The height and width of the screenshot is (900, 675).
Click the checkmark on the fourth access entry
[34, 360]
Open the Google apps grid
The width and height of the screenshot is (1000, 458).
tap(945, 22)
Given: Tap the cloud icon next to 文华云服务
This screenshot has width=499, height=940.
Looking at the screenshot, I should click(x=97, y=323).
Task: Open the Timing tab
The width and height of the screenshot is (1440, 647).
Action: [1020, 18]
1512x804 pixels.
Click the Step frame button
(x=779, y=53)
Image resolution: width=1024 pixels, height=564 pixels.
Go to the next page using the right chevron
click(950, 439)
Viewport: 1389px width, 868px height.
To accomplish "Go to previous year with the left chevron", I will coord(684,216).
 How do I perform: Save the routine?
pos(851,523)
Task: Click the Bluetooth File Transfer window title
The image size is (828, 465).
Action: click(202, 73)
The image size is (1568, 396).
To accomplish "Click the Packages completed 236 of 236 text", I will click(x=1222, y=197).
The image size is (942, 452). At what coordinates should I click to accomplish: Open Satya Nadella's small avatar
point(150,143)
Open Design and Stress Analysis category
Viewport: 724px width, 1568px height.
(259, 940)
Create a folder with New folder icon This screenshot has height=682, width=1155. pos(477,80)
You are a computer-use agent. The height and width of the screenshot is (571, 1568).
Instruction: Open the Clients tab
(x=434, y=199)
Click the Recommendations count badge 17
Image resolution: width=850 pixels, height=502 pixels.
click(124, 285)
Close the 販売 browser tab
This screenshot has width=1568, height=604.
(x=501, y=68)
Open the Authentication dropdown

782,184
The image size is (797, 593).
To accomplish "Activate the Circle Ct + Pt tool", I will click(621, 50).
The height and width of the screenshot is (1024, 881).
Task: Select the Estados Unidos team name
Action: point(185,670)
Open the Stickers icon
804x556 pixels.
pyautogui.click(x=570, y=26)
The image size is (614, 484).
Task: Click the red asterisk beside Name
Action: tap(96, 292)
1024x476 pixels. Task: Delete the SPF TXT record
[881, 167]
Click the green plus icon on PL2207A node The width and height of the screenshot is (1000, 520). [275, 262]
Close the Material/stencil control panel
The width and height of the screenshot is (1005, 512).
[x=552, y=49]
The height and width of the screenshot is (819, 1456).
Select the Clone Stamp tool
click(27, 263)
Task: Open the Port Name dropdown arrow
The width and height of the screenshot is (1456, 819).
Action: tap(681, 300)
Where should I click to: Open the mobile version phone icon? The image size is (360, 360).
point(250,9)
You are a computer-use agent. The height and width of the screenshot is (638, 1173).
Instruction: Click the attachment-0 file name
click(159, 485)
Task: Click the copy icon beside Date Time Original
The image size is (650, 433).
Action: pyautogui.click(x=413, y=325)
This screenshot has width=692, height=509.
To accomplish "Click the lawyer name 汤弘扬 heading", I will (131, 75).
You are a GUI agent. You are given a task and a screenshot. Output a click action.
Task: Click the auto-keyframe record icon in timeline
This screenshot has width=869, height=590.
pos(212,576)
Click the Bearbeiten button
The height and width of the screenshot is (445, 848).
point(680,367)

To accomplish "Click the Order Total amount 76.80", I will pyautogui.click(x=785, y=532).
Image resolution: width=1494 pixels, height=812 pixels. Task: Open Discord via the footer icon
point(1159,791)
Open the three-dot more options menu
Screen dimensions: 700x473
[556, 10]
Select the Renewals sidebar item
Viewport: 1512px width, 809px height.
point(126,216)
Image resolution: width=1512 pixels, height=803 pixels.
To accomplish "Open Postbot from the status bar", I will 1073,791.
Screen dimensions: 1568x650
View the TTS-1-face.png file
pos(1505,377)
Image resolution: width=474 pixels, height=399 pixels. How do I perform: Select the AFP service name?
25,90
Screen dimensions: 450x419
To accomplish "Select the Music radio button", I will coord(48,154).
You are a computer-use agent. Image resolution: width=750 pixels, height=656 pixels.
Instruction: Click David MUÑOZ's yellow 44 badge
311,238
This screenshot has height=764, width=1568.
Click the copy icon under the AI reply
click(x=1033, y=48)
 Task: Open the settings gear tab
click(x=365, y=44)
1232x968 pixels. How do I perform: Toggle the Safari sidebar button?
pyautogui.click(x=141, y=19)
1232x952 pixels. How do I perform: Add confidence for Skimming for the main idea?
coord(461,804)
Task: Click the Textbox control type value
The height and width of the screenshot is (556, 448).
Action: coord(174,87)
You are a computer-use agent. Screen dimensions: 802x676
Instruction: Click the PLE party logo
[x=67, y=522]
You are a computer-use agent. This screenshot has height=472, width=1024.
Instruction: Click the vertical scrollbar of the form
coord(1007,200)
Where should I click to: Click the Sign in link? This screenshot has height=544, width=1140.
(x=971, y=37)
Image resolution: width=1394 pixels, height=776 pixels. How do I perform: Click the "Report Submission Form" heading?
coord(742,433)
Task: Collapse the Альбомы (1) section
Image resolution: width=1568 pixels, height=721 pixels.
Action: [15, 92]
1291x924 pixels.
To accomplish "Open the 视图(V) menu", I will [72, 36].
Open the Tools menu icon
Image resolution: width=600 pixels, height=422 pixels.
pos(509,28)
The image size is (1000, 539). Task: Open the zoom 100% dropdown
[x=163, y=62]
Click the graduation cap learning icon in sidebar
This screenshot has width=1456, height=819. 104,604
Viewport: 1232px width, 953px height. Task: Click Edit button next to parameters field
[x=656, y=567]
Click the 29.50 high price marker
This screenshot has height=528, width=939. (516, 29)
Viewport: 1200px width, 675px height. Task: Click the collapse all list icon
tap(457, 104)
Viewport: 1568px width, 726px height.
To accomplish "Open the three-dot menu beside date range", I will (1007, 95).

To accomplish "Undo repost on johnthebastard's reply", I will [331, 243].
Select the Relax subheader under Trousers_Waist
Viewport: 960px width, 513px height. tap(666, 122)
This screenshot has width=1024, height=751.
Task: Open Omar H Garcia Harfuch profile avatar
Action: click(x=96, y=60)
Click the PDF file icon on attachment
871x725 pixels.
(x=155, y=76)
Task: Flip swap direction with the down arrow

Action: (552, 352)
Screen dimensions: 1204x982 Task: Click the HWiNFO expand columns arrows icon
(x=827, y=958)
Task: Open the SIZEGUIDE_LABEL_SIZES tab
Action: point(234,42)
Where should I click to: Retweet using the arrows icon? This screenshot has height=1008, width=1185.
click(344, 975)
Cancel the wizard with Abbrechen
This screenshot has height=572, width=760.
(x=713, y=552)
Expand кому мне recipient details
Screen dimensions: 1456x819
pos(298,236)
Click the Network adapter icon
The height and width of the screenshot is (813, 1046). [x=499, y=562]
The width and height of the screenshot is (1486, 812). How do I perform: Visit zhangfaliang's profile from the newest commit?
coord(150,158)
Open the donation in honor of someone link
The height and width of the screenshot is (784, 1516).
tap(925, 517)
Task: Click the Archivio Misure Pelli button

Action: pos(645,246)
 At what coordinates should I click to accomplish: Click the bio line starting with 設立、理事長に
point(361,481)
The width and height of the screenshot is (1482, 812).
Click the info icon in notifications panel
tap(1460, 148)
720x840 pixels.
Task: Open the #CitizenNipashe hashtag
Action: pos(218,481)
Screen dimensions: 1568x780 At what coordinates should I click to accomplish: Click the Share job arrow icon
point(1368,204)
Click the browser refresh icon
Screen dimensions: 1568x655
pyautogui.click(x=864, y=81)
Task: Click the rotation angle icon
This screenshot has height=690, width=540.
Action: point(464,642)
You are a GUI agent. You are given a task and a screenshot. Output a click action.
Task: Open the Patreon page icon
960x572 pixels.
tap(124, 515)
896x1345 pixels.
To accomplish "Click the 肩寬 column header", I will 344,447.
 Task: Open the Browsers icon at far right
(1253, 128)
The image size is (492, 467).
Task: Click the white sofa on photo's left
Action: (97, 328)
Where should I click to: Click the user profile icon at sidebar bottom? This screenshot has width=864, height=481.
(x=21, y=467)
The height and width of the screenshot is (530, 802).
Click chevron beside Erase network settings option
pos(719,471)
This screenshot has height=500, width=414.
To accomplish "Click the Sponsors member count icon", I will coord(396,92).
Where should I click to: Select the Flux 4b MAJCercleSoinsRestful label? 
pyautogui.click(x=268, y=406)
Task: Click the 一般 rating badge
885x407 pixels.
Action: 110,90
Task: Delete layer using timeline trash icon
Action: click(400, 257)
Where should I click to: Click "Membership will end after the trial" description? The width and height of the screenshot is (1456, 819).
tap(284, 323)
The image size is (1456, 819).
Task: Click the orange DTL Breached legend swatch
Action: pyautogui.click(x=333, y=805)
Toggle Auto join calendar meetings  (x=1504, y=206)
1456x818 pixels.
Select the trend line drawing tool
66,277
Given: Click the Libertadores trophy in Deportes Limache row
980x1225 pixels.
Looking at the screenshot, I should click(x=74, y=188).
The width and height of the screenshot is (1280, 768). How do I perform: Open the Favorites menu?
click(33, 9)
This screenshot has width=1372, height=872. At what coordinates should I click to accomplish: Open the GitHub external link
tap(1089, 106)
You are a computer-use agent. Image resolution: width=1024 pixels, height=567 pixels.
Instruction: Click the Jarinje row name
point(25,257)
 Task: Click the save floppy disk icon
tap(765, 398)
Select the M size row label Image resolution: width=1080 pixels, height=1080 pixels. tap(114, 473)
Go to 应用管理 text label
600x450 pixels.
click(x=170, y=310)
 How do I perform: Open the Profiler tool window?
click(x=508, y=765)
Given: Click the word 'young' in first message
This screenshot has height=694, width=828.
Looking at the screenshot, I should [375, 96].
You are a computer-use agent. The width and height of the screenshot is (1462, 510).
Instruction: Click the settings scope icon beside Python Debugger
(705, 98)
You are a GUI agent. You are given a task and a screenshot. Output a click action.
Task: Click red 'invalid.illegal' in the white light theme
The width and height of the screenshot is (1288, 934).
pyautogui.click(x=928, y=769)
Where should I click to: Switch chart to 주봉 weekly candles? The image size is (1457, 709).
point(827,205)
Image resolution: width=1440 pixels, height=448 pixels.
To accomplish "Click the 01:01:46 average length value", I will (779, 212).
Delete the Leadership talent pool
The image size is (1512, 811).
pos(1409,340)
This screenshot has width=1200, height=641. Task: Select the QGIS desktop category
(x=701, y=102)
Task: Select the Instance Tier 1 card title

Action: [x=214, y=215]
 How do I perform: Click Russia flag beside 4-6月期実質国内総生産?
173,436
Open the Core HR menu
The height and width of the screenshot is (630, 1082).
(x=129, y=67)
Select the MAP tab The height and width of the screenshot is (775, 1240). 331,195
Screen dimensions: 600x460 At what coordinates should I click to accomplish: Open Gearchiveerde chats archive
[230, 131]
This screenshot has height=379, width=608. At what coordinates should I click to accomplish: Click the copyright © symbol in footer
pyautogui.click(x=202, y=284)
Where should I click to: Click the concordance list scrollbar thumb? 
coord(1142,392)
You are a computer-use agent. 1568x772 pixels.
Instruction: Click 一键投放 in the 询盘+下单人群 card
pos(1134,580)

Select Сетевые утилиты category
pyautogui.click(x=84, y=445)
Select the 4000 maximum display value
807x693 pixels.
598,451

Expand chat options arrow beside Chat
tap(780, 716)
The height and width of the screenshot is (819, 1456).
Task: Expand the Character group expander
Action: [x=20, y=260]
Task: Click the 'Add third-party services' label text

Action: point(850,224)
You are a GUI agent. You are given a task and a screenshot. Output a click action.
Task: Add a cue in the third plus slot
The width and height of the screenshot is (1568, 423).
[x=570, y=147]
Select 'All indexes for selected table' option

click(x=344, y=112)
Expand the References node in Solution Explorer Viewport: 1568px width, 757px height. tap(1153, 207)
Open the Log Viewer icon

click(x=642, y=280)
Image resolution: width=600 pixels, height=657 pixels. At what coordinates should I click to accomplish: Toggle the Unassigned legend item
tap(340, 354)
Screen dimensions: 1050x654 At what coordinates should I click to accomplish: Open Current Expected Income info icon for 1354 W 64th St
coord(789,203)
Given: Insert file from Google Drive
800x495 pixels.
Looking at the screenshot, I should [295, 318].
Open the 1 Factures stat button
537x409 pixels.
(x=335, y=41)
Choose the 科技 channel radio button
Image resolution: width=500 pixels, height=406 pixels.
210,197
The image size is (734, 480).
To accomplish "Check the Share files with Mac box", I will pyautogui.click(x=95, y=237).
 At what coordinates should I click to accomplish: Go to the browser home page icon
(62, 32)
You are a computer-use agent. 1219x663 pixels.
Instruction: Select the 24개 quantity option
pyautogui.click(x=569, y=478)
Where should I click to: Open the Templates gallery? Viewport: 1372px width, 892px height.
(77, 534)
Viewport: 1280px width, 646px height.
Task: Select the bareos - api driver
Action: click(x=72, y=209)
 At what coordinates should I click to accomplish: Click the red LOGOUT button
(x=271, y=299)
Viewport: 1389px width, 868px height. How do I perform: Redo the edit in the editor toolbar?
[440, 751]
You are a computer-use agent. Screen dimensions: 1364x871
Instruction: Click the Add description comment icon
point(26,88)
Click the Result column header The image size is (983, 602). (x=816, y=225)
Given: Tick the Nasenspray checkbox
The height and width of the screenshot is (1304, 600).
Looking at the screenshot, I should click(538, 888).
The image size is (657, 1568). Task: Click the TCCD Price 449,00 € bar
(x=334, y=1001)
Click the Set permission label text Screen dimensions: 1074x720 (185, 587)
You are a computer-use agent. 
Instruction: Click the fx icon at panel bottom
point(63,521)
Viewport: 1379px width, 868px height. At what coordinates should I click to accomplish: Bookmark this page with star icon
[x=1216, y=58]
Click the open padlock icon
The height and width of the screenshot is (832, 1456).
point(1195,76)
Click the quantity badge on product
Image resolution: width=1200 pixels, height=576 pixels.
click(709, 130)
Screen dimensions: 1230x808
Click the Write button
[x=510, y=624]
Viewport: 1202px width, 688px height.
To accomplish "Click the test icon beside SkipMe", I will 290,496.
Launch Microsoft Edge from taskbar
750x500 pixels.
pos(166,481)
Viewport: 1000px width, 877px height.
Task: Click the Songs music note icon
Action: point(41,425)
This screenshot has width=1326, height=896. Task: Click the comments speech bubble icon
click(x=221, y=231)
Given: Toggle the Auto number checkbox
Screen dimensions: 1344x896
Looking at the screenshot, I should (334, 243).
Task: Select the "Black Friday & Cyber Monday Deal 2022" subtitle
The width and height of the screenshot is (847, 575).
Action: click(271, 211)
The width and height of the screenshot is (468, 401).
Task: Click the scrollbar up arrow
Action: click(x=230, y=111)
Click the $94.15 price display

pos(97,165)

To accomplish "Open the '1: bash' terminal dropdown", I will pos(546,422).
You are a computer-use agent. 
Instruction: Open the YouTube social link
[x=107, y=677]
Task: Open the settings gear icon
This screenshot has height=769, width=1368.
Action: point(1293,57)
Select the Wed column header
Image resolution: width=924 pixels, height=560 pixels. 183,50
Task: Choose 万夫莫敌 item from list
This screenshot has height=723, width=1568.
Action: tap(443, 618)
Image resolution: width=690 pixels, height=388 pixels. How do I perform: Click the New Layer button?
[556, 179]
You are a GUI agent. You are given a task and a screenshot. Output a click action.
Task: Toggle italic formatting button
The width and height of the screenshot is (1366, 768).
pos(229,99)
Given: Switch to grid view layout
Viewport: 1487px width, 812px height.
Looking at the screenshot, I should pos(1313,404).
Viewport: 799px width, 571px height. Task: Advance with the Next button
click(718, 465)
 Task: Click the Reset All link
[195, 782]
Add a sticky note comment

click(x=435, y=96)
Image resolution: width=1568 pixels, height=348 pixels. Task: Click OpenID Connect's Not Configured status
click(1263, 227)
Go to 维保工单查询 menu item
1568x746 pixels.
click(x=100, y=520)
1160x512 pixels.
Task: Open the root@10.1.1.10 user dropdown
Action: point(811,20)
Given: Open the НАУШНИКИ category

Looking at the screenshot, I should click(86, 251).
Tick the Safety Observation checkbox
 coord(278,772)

▶ _SHORT EXERCISE_
Copy the stretch from the line containing "1024x476 pixels. Task: Delete" through the line containing "will (131, 75)." without any changes, including both of those lines.

▶ _ANSWER TO THE PROBLEM_
1024x476 pixels. Task: Delete the SPF TXT record
[881, 167]
Click the green plus icon on PL2207A node The width and height of the screenshot is (1000, 520). [275, 262]
Close the Material/stencil control panel
The width and height of the screenshot is (1005, 512).
[x=552, y=49]
The height and width of the screenshot is (819, 1456).
Select the Clone Stamp tool
click(27, 263)
Task: Open the Port Name dropdown arrow
The width and height of the screenshot is (1456, 819).
Action: tap(681, 300)
Where should I click to: Open the mobile version phone icon? The image size is (360, 360).
point(250,9)
You are a computer-use agent. The height and width of the screenshot is (638, 1173).
Instruction: Click the attachment-0 file name
click(159, 485)
Task: Click the copy icon beside Date Time Original
The image size is (650, 433).
Action: pyautogui.click(x=413, y=325)
This screenshot has width=692, height=509.
To accomplish "Click the lawyer name 汤弘扬 heading", I will (131, 75).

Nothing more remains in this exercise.